== PROBLEM TO WORK ON ==
Using the data that follows, return exactly the lines from the one that contains "Devis (748, 20)" through the one that contains "Artisans, commerçants, entreprises", ends included.

(TASK MATERIAL)

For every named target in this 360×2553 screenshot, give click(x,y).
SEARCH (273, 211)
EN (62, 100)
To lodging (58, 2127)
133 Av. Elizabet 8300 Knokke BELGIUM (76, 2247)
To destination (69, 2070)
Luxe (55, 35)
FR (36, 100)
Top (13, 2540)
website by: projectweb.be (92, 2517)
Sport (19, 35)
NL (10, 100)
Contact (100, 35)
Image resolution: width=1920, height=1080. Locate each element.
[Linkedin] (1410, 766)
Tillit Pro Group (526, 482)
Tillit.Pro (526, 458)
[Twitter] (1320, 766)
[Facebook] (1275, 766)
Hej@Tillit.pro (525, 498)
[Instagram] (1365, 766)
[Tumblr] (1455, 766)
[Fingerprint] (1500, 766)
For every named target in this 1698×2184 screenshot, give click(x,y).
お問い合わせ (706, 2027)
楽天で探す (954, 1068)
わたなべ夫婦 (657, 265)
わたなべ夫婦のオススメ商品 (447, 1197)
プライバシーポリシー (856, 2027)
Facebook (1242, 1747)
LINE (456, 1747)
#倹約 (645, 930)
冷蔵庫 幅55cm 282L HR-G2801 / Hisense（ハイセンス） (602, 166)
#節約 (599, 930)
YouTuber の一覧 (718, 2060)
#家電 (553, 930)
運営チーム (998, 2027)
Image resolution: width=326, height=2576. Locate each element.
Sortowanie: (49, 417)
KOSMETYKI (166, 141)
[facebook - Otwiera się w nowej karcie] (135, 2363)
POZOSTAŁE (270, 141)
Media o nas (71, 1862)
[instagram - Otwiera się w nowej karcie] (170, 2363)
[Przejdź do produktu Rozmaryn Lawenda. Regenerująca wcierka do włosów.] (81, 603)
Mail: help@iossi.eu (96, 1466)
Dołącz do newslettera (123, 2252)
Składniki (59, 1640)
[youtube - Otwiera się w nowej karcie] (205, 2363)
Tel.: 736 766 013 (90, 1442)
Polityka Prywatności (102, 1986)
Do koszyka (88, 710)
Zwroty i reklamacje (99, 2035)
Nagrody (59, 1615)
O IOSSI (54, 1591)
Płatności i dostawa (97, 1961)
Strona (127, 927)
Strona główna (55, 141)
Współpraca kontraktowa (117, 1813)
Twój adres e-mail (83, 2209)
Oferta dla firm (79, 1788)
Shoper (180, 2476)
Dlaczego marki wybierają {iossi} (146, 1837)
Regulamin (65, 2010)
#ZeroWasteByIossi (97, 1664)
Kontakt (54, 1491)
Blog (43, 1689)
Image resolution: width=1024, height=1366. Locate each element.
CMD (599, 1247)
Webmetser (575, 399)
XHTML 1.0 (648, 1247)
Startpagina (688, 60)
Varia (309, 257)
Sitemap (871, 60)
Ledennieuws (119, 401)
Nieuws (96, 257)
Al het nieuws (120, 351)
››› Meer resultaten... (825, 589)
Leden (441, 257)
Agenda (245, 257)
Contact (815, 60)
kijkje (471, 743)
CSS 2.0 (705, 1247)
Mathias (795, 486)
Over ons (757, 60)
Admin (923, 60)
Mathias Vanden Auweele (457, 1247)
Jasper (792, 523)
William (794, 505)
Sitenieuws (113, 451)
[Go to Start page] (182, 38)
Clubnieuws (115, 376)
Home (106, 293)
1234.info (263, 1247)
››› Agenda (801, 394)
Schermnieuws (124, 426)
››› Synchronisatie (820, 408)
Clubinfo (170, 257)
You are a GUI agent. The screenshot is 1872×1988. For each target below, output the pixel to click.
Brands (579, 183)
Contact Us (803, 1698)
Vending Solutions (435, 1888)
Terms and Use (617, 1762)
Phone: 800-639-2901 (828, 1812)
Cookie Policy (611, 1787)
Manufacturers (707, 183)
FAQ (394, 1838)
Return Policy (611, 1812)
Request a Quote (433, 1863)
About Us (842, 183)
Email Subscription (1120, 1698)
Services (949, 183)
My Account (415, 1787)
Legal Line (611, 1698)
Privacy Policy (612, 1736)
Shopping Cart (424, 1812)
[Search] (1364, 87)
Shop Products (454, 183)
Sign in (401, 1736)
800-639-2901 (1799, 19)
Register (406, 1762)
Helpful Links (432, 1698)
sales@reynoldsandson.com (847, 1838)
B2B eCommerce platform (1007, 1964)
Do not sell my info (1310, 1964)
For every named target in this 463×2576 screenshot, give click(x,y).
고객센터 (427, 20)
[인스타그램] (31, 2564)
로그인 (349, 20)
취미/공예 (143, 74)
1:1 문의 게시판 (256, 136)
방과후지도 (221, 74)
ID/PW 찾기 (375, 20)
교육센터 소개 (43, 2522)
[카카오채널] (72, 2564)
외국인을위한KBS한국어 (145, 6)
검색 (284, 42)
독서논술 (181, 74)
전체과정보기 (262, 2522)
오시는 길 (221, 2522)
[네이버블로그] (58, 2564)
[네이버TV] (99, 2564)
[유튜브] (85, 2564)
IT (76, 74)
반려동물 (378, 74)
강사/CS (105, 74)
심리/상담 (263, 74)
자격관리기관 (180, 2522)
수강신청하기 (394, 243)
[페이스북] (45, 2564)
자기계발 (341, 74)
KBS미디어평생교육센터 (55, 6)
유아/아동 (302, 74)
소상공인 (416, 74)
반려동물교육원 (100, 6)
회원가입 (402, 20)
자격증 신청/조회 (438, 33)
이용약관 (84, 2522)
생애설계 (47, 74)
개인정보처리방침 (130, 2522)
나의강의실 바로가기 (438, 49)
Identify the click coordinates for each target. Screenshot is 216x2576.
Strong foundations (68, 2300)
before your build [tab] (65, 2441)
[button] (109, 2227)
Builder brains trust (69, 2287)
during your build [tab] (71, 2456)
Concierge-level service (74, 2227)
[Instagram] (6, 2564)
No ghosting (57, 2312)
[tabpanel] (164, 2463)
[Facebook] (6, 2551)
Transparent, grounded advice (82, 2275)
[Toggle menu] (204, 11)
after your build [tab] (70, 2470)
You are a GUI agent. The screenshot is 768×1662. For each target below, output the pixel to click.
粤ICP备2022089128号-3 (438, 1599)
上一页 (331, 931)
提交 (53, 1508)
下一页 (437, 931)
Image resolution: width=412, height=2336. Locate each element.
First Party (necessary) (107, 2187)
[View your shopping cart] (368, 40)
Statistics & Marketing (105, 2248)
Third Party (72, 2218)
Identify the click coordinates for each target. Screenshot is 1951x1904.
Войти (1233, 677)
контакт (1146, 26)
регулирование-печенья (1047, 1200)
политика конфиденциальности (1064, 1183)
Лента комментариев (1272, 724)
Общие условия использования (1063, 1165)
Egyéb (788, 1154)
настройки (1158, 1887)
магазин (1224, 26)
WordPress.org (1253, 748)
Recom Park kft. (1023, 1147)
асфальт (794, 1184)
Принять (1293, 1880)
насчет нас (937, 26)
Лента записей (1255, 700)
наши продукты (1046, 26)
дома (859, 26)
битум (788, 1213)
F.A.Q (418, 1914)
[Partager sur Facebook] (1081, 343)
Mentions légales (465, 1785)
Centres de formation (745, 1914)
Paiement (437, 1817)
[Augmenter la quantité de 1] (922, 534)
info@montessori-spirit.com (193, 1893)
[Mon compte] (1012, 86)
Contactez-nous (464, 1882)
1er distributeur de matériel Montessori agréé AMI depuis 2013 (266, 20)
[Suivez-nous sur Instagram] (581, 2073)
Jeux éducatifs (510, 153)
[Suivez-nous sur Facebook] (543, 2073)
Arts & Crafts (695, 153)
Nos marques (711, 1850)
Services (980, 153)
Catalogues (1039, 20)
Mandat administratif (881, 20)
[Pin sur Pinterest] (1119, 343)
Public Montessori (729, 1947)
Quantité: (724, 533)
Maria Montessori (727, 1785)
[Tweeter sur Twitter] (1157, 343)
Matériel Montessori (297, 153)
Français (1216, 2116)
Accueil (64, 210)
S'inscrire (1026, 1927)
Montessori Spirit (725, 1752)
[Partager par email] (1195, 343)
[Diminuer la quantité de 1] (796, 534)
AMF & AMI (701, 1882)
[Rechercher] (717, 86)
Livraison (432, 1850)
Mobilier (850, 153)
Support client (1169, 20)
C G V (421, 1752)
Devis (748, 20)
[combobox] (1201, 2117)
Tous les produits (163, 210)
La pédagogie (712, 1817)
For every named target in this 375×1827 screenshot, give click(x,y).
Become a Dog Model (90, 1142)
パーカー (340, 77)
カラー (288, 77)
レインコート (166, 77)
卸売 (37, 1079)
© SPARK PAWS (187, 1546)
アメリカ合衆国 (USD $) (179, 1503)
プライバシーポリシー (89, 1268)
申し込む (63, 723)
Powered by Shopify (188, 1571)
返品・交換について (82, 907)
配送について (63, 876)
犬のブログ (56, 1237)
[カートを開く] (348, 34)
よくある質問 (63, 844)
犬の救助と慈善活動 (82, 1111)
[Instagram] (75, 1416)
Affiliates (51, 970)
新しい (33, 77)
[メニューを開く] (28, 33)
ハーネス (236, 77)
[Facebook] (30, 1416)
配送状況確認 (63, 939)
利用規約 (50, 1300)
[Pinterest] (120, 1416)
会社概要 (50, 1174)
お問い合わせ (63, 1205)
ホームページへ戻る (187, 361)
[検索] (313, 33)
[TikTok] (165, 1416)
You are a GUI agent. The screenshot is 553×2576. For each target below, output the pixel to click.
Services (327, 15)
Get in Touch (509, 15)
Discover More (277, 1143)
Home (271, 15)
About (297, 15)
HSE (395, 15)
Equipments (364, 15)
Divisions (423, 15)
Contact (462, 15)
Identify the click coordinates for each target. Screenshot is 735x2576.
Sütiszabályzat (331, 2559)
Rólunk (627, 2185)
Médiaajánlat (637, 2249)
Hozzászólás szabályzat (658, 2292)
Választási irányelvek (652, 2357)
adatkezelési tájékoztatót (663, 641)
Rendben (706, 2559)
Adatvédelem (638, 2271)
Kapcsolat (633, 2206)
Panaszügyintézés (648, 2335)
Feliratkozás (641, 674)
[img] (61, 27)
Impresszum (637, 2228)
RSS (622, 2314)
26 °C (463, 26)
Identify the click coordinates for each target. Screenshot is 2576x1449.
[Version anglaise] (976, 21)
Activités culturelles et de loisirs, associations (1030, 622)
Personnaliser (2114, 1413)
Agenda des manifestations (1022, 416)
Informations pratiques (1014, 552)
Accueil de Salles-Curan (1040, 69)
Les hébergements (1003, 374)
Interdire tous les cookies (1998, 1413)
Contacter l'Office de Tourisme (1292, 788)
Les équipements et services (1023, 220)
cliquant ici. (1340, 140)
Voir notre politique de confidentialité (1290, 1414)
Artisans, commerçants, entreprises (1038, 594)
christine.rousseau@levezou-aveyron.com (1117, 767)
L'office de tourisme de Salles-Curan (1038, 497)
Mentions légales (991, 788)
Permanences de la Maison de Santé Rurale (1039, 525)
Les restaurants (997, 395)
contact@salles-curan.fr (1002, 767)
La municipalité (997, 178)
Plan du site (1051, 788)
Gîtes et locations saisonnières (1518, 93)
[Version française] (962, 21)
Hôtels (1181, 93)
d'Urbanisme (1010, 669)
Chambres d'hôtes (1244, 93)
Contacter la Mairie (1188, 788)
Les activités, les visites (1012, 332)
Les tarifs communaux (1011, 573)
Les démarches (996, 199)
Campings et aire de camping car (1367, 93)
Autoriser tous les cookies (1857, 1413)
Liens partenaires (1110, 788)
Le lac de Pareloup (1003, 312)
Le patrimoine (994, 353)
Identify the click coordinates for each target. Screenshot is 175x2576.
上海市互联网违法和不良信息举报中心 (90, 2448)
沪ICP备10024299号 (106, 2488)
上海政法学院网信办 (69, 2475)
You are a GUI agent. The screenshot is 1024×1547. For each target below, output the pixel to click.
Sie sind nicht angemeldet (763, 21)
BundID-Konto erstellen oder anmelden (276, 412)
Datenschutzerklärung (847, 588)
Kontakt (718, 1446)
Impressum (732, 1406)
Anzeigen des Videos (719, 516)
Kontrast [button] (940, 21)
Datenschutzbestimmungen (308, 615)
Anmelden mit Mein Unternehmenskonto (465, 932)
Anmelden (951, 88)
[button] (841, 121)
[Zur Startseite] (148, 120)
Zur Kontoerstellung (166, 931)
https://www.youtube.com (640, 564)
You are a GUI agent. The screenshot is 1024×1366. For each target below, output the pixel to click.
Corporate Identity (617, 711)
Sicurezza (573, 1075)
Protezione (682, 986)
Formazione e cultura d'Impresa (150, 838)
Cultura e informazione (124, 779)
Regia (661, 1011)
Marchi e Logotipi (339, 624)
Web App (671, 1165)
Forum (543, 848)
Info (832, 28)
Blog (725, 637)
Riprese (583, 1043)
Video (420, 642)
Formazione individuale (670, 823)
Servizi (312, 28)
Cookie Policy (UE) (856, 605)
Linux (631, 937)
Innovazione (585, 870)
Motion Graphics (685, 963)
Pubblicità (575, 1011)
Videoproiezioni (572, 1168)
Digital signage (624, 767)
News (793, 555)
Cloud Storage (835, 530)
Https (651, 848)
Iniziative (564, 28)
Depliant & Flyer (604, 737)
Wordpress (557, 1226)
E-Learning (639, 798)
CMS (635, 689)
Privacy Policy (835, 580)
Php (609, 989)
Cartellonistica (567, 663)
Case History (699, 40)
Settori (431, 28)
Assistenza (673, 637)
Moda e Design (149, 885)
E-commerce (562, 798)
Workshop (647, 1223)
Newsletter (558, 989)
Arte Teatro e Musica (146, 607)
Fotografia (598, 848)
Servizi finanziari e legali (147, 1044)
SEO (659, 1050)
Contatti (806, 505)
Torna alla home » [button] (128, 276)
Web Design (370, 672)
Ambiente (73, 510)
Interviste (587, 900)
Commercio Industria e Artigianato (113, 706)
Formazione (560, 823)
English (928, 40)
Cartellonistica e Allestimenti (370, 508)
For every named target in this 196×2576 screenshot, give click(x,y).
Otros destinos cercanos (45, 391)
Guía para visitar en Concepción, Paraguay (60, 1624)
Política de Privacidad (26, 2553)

(End TASK MATERIAL)

== PROBLEM SOLUTION ==
Devis (748, 20)
[combobox] (1201, 2117)
Tous les produits (163, 210)
La pédagogie (712, 1817)
For every named target in this 375×1827 screenshot, give click(x,y).
Become a Dog Model (90, 1142)
パーカー (340, 77)
カラー (288, 77)
レインコート (166, 77)
卸売 (37, 1079)
© SPARK PAWS (187, 1546)
アメリカ合衆国 (USD $) (179, 1503)
プライバシーポリシー (89, 1268)
申し込む (63, 723)
Powered by Shopify (188, 1571)
返品・交換について (82, 907)
配送について (63, 876)
犬のブログ (56, 1237)
[カートを開く] (348, 34)
よくある質問 (63, 844)
犬の救助と慈善活動 (82, 1111)
[Instagram] (75, 1416)
Affiliates (51, 970)
新しい (33, 77)
[メニューを開く] (28, 33)
ハーネス (236, 77)
[Facebook] (30, 1416)
配送状況確認 (63, 939)
利用規約 (50, 1300)
[Pinterest] (120, 1416)
会社概要 (50, 1174)
お問い合わせ (63, 1205)
ホームページへ戻る (187, 361)
[検索] (313, 33)
[TikTok] (165, 1416)
You are a GUI agent. The screenshot is 553×2576. For each target below, output the pixel to click.
Services (327, 15)
Get in Touch (509, 15)
Discover More (277, 1143)
Home (271, 15)
About (297, 15)
HSE (395, 15)
Equipments (364, 15)
Divisions (423, 15)
Contact (462, 15)
Identify the click coordinates for each target. Screenshot is 735x2576.
Sütiszabályzat (331, 2559)
Rólunk (627, 2185)
Médiaajánlat (637, 2249)
Hozzászólás szabályzat (658, 2292)
Választási irányelvek (652, 2357)
adatkezelési tájékoztatót (663, 641)
Rendben (706, 2559)
Adatvédelem (638, 2271)
Kapcsolat (633, 2206)
Panaszügyintézés (648, 2335)
Feliratkozás (641, 674)
[img] (61, 27)
Impresszum (637, 2228)
RSS (622, 2314)
26 °C (463, 26)
Identify the click coordinates for each target. Screenshot is 2576x1449.
[Version anglaise] (976, 21)
Activités culturelles et de loisirs, associations (1030, 622)
Personnaliser (2114, 1413)
Agenda des manifestations (1022, 416)
Informations pratiques (1014, 552)
Accueil de Salles-Curan (1040, 69)
Les hébergements (1003, 374)
Interdire tous les cookies (1998, 1413)
Contacter l'Office de Tourisme (1292, 788)
Les équipements et services (1023, 220)
cliquant ici. (1340, 140)
Voir notre politique de confidentialité (1290, 1414)
Artisans, commerçants, entreprises (1038, 594)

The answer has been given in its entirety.